ASSIGNMENT => Reproduce every record exactly as written.

DATA SHOWN =>
● ● ● ●

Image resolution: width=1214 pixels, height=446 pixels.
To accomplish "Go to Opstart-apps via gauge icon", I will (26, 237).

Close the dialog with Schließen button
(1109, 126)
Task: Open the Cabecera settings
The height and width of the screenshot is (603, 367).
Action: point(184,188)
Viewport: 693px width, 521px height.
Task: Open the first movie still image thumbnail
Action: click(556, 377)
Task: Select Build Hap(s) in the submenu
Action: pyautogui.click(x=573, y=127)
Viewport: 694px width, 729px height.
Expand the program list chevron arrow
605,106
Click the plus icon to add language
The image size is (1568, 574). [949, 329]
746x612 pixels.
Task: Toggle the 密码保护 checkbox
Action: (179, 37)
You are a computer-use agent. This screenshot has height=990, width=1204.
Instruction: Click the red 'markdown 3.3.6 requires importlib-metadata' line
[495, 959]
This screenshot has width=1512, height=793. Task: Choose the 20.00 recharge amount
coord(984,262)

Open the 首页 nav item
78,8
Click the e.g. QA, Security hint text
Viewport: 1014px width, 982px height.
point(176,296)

● ● ● ●

ANSWER FOR THE TASK =>
Image resolution: width=1214 pixels, height=446 pixels.
To accomplish "Go to Opstart-apps via gauge icon", I will (26, 237).

Close the dialog with Schließen button
(1109, 126)
Task: Open the Cabecera settings
The height and width of the screenshot is (603, 367).
Action: point(184,188)
Viewport: 693px width, 521px height.
Task: Open the first movie still image thumbnail
Action: click(556, 377)
Task: Select Build Hap(s) in the submenu
Action: pyautogui.click(x=573, y=127)
Viewport: 694px width, 729px height.
Expand the program list chevron arrow
605,106
Click the plus icon to add language
The image size is (1568, 574). [949, 329]
746x612 pixels.
Task: Toggle the 密码保护 checkbox
Action: (179, 37)
You are a computer-use agent. This screenshot has height=990, width=1204.
Instruction: Click the red 'markdown 3.3.6 requires importlib-metadata' line
[495, 959]
This screenshot has width=1512, height=793. Task: Choose the 20.00 recharge amount
coord(984,262)

Open the 首页 nav item
78,8
Click the e.g. QA, Security hint text
Viewport: 1014px width, 982px height.
point(176,296)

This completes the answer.